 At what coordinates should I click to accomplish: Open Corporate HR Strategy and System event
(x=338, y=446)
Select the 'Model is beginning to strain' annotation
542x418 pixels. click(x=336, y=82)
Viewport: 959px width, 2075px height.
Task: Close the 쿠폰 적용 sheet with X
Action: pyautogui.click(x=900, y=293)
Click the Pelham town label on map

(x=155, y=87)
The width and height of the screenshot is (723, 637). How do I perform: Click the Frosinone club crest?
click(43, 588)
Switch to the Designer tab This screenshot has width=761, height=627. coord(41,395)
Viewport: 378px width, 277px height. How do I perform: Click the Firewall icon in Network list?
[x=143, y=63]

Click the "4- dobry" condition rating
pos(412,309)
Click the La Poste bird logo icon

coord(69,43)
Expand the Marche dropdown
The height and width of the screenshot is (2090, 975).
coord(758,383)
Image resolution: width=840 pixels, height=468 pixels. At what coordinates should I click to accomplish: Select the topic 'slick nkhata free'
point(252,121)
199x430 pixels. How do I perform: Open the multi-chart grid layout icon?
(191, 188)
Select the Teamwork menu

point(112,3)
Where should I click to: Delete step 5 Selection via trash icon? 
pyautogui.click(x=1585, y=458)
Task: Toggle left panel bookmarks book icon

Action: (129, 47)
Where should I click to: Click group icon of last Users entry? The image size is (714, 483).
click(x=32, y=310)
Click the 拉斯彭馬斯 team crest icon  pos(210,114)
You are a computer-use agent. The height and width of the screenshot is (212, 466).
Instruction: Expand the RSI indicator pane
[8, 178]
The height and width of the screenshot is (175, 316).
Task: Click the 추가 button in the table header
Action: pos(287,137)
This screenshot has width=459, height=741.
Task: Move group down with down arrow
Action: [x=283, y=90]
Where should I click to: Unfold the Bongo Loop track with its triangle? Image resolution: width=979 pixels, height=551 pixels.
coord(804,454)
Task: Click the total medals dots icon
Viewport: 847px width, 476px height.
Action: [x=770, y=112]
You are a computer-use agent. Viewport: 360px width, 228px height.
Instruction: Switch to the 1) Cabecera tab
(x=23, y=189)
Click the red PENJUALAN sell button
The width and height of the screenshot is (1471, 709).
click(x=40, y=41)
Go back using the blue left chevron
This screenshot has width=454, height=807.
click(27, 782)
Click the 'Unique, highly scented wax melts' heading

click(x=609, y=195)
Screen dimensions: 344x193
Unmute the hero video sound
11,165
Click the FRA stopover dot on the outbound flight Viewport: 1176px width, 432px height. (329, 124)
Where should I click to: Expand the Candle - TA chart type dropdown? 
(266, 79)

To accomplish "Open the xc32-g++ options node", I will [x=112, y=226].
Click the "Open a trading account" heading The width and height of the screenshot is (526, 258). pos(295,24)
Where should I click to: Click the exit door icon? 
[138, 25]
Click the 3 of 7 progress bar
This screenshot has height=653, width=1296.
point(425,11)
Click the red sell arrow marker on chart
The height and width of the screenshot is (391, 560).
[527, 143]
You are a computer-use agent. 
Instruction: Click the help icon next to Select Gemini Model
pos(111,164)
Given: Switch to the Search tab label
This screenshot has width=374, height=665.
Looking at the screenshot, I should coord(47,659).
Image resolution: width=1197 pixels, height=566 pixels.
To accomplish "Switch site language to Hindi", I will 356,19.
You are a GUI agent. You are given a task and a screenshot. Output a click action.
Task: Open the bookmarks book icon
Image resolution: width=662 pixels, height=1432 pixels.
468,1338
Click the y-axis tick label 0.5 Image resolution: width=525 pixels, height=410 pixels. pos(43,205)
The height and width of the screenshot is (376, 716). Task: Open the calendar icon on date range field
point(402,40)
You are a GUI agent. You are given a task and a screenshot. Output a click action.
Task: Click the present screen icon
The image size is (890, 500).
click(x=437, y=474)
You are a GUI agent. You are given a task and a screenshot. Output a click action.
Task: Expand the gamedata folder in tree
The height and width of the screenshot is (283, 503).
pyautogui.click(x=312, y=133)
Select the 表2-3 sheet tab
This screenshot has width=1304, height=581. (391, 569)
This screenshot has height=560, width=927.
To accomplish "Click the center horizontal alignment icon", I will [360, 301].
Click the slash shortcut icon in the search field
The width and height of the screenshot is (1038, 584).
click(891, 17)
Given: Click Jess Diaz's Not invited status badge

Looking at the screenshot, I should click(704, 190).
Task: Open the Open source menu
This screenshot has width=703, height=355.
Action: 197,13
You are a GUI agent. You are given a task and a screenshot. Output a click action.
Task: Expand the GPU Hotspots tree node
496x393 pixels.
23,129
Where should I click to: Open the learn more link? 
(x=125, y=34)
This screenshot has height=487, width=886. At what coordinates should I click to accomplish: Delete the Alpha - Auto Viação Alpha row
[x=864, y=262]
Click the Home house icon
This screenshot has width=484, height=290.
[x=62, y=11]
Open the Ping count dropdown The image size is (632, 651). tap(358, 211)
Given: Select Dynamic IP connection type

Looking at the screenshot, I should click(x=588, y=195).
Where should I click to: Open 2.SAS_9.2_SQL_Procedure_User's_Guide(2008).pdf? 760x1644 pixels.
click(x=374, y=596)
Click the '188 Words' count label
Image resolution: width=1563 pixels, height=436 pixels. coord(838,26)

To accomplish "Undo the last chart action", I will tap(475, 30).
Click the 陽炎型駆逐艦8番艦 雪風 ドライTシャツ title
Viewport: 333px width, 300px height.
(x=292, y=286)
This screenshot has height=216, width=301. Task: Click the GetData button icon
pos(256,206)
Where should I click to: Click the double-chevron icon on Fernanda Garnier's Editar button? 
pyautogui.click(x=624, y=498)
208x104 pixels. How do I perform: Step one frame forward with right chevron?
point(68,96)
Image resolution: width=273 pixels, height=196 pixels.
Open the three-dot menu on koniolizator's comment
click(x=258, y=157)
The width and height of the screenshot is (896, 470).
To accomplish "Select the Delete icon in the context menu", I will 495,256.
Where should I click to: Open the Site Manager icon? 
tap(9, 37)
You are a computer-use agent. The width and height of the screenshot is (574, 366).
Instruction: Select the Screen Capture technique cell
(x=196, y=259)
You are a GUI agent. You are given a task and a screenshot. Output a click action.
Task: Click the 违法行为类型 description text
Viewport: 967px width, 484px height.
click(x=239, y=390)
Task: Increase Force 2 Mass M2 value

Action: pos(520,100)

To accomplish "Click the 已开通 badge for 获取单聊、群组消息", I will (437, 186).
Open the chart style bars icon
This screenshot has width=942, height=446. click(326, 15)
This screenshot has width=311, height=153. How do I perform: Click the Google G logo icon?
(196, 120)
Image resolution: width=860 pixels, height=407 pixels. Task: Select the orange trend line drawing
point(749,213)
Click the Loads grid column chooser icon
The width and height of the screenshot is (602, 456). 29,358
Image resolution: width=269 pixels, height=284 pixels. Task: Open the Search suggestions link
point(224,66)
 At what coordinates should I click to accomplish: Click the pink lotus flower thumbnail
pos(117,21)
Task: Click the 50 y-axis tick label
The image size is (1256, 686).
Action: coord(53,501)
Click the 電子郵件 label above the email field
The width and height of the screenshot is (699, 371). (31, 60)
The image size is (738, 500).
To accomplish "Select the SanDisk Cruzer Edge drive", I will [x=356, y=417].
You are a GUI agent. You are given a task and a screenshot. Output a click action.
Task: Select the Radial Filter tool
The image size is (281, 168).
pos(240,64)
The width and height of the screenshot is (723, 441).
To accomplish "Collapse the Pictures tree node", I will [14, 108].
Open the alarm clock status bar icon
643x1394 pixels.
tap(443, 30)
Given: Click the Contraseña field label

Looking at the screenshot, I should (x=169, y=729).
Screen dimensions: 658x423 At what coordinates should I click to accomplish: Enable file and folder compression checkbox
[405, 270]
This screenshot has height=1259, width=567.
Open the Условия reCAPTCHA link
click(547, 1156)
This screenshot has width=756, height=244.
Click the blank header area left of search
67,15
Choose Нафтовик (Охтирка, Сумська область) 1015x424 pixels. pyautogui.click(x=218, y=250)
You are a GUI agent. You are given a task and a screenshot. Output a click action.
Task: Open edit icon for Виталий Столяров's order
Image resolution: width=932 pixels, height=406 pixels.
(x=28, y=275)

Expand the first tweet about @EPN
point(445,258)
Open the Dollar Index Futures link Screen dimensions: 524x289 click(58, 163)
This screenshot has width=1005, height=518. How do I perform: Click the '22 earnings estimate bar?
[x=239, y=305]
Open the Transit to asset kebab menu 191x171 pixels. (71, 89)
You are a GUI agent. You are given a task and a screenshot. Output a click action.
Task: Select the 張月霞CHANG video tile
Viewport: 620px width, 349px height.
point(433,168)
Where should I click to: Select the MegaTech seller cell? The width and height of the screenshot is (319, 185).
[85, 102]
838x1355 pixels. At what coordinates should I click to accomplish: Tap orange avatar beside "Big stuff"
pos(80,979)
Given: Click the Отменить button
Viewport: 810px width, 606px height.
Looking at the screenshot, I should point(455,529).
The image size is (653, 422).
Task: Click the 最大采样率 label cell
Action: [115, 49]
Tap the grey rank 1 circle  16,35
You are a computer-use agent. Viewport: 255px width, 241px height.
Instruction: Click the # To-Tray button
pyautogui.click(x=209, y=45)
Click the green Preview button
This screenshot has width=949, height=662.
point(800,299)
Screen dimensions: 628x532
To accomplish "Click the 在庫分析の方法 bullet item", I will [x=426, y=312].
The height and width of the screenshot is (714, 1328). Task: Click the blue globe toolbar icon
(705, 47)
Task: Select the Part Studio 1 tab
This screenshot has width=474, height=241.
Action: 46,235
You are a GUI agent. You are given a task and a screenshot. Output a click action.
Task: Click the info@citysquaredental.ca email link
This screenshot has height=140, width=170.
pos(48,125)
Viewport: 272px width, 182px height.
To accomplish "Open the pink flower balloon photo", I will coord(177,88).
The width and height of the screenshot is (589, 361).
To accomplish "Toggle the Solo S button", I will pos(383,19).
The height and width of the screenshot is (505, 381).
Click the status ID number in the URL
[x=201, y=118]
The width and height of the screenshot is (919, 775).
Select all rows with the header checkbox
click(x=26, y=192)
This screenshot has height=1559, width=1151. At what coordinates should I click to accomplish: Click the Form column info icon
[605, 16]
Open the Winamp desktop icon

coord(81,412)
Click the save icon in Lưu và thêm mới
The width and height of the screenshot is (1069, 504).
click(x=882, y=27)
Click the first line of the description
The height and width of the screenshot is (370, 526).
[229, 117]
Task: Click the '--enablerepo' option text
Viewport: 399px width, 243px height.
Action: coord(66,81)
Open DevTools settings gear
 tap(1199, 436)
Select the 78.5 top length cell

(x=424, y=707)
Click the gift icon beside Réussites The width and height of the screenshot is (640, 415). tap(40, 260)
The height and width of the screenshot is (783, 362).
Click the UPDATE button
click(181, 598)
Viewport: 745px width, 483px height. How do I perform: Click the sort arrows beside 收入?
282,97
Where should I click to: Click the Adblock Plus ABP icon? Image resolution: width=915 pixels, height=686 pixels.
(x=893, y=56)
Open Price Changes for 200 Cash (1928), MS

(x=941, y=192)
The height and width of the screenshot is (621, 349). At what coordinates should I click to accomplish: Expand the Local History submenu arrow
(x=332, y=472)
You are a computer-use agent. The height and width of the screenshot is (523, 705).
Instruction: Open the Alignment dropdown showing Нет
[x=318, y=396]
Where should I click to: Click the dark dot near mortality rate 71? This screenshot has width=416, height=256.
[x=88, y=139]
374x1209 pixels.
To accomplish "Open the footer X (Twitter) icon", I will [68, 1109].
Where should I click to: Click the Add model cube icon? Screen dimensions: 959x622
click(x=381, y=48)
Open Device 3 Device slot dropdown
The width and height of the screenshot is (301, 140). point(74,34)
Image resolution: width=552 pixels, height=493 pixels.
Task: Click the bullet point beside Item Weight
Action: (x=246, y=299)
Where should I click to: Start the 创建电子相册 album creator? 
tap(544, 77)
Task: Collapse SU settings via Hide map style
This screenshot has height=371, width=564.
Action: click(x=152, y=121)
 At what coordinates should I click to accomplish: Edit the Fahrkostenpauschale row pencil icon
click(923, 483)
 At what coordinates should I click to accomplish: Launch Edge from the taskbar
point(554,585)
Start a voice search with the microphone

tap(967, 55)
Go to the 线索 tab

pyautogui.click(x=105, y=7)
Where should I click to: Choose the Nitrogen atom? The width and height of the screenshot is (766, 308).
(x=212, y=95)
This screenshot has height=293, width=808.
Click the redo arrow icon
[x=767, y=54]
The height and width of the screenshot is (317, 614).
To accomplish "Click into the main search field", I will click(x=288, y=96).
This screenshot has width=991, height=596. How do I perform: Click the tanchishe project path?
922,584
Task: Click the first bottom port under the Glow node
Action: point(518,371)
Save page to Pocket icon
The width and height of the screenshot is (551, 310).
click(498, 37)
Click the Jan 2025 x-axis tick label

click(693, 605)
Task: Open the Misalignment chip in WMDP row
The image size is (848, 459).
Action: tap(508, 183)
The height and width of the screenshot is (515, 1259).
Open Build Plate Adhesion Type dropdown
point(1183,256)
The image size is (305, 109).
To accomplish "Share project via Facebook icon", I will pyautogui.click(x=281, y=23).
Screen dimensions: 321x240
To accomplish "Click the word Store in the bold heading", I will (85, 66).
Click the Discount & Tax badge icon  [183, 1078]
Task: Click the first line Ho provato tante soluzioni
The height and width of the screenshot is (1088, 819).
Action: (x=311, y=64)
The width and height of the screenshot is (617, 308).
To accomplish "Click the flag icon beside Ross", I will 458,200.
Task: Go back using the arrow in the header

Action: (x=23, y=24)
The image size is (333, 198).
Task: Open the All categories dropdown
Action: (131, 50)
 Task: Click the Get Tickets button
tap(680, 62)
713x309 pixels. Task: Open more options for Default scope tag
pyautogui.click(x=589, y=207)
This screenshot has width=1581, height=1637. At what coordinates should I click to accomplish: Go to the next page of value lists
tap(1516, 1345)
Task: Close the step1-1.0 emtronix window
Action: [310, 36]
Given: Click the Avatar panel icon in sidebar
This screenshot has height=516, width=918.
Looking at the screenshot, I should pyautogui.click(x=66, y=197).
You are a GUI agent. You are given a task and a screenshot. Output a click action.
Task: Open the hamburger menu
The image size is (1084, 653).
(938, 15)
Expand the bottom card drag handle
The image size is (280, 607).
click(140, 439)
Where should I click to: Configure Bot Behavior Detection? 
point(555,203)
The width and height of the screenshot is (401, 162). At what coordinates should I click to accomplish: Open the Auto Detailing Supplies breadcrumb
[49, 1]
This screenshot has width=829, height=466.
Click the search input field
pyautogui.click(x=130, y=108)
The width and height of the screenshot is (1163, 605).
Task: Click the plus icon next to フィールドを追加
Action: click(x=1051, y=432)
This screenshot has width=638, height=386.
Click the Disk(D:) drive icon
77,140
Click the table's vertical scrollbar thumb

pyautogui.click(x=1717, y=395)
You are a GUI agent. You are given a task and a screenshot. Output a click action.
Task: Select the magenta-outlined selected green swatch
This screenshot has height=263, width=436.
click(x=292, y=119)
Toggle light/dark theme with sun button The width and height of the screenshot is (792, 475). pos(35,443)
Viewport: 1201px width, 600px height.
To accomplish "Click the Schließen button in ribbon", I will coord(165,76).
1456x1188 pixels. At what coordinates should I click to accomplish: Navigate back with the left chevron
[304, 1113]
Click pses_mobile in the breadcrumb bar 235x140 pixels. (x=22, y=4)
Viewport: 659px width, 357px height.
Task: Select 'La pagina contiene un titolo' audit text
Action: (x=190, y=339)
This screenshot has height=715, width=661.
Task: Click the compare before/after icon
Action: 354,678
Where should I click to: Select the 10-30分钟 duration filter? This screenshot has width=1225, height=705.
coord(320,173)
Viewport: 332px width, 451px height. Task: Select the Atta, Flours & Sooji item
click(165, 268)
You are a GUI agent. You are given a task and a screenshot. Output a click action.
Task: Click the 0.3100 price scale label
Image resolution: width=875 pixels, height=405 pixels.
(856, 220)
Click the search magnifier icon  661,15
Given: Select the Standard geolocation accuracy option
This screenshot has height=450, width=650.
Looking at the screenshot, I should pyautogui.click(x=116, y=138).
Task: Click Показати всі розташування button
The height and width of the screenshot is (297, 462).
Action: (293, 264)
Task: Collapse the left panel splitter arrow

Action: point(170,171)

= = =

## Assignment
Starting at the line that has "Given: Switch to the Search tab label" in the records above, restate word for word every line until the one that has "This screenshot has height=560, width=927.", and include that one as well.

## Output of the exercise
Given: Switch to the Search tab label
This screenshot has width=374, height=665.
Looking at the screenshot, I should coord(47,659).
Image resolution: width=1197 pixels, height=566 pixels.
To accomplish "Switch site language to Hindi", I will 356,19.
You are a GUI agent. You are given a task and a screenshot. Output a click action.
Task: Open the bookmarks book icon
Image resolution: width=662 pixels, height=1432 pixels.
468,1338
Click the y-axis tick label 0.5 Image resolution: width=525 pixels, height=410 pixels. pos(43,205)
The height and width of the screenshot is (376, 716). Task: Open the calendar icon on date range field
point(402,40)
You are a GUI agent. You are given a task and a screenshot. Output a click action.
Task: Click the present screen icon
The image size is (890, 500).
click(x=437, y=474)
You are a GUI agent. You are given a task and a screenshot. Output a click action.
Task: Expand the gamedata folder in tree
The height and width of the screenshot is (283, 503).
pyautogui.click(x=312, y=133)
Select the 表2-3 sheet tab
This screenshot has width=1304, height=581. (391, 569)
This screenshot has height=560, width=927.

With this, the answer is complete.